AIM OF THE EXERCISE:
Recast the entries below, from the line that contains "Screen dimensions: 891x334" through the end of the entries, as a two-column CSV with the headers instruction and location, one row per entry. Put each entry's text and its answer in one quoted field apiece, with line breaks replaced by spaces, and omit the pictures.

——————

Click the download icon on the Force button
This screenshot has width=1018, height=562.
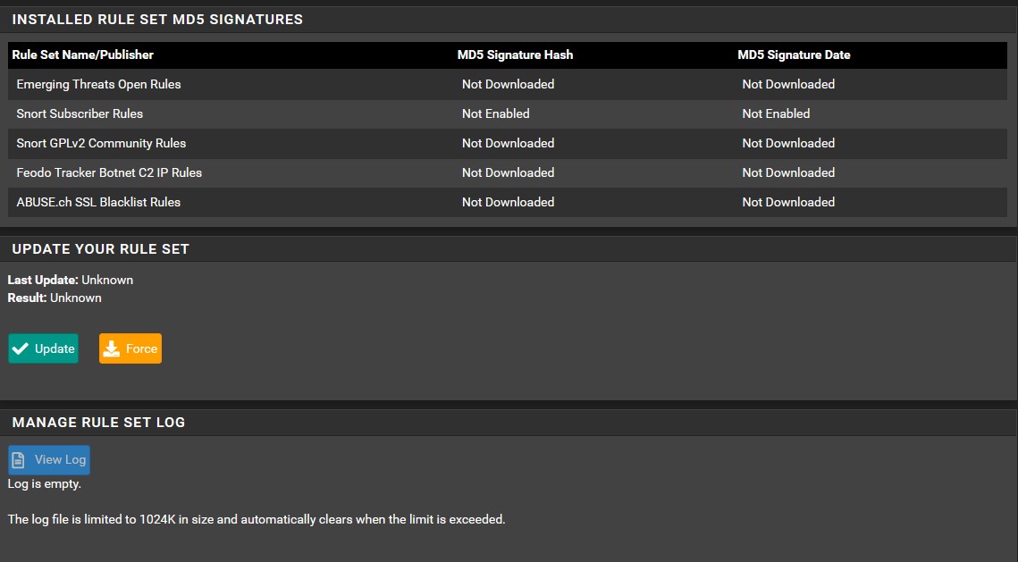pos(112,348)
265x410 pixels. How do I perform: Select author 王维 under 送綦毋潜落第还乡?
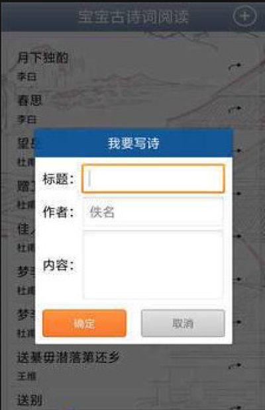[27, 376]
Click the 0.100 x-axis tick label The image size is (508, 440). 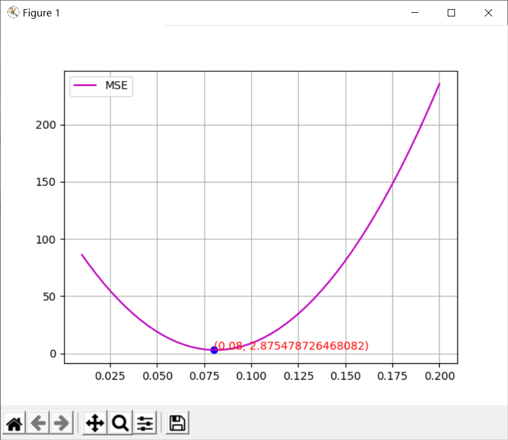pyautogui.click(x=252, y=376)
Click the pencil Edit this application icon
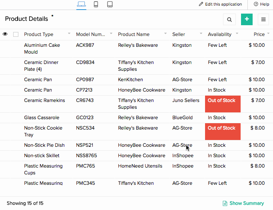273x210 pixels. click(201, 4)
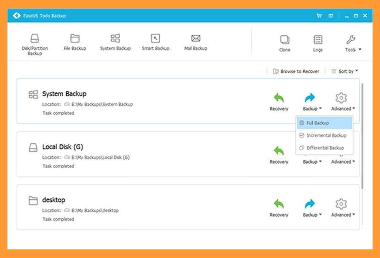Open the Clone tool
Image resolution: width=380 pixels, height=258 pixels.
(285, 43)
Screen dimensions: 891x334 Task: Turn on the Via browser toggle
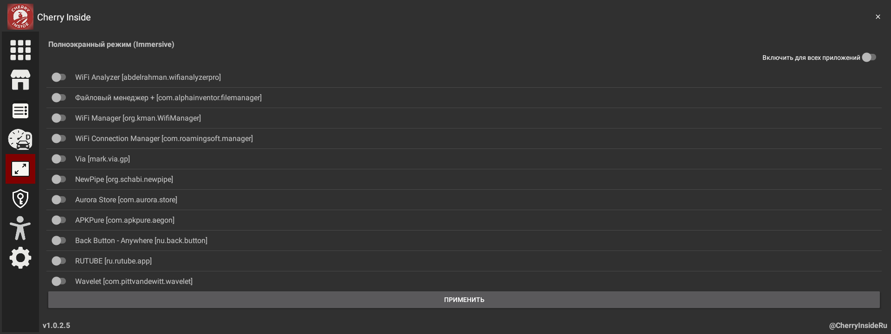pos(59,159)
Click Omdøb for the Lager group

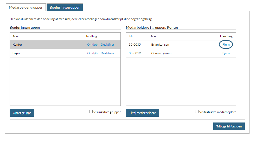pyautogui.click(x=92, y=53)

——————

TASK RESULT:
instruction,location
"Screen dimensions: 891x334 Task: Turn on the Via browser toggle","pos(59,159)"
"Click Omdøb for the Lager group","pyautogui.click(x=92, y=53)"